Krise gave an example of the Customer Relationship Management system that was deployed last year. It became apparent that it was not the CRM best suited for PLU’s needs, so the failure was identified and the university changed course to find a CRM that fit better, and now a new system is being implemented this year.

“Often the greatest successes,” he said, “happen after a mistake.”

While the university is faced with daunting realities of economic restraints, demographic shifts and even the question of the value of a college education, this cannot be a culture afraid to try and afraid to fail, Krise said.

“We need to create a culture of possibility,” he said. “We need to encourage some risk-taking.”

The accomplishments of the previous year show how Pacific Lutheran University is an institution that does not fit the defined mold of most universities and colleges, said Krise. The university does not have huge classes, or emphasize research above teaching, he said.

Krise noted that the type of faculty PLU attracts consider themselves teachers first.

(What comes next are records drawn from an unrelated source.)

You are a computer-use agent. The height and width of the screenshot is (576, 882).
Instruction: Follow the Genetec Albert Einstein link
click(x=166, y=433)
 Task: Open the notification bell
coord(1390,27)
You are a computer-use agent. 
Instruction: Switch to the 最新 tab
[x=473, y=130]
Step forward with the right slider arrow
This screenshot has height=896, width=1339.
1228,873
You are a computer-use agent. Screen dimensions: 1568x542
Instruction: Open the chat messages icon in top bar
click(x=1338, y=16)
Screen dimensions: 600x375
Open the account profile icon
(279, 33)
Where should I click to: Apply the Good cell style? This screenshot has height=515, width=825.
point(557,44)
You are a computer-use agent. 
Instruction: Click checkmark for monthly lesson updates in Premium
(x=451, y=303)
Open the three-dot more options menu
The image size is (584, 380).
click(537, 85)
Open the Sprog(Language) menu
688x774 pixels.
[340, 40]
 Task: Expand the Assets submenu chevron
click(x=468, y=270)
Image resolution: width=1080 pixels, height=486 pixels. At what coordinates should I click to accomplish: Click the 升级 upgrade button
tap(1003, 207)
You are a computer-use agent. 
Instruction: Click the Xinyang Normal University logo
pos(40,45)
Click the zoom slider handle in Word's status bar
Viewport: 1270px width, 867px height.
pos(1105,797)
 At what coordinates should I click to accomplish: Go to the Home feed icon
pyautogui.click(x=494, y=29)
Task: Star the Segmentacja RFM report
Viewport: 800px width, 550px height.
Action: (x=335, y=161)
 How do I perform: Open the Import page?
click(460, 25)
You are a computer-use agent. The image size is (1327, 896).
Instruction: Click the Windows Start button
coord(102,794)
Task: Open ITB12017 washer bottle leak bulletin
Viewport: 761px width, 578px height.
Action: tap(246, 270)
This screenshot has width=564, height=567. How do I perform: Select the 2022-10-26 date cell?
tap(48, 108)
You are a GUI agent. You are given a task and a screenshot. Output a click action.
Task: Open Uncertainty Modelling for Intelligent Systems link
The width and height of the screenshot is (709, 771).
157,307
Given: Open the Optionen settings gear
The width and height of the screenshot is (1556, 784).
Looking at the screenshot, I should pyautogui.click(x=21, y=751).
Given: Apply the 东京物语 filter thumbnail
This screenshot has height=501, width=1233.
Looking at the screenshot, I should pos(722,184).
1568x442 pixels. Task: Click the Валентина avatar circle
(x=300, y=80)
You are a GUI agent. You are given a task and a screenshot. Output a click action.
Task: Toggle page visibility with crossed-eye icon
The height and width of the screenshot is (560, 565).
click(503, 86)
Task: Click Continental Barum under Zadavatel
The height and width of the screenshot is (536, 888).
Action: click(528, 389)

PLU President Thomas W. Krise talking at the Olson Auditorium podium

“We really need to not be afraid of what a mentor of mine calls the full-speed mistake.”

“When you interview them, and ask, ‘When did you first get interested in teaching?’ they lean forward and talk about who first inspired them to be a teacher,” he said. Krise himself makes it a point to teach a class at least once a year, and will be taking students to Washington DC during J-term.

It’s often these professors who first come to mind, Krise said, when he asks alumni what they remember most about PLU.

“It’s all about relationships, and this is a deeply relational institution,” he said. A mother of a first-year Lute told Krise during a trip to Alaska that she was deeply grateful that her daughter was at an institution that meant so much to so many people.

“PLU is a New American University,” he said. “We need to be new, creative and bold to achieve the things we said we wanted to in PLU 2020.”

The concept of a New American University was coined by Ernest Boyers, but it truly does mirror the mission envisioned by PLU’s first president, Bjug Harstad, who stated PLU would be “a university of the first rank.”As such a place of learning, the ideals should be ones of inspiring creativity and collaboration, embracing diversity and differences, and caring for the community and the world, Krise said.

“Let’s think about ways we can do our work more effectively, more creatively, more collaboratively,” Krise said. “How can we do our work better?”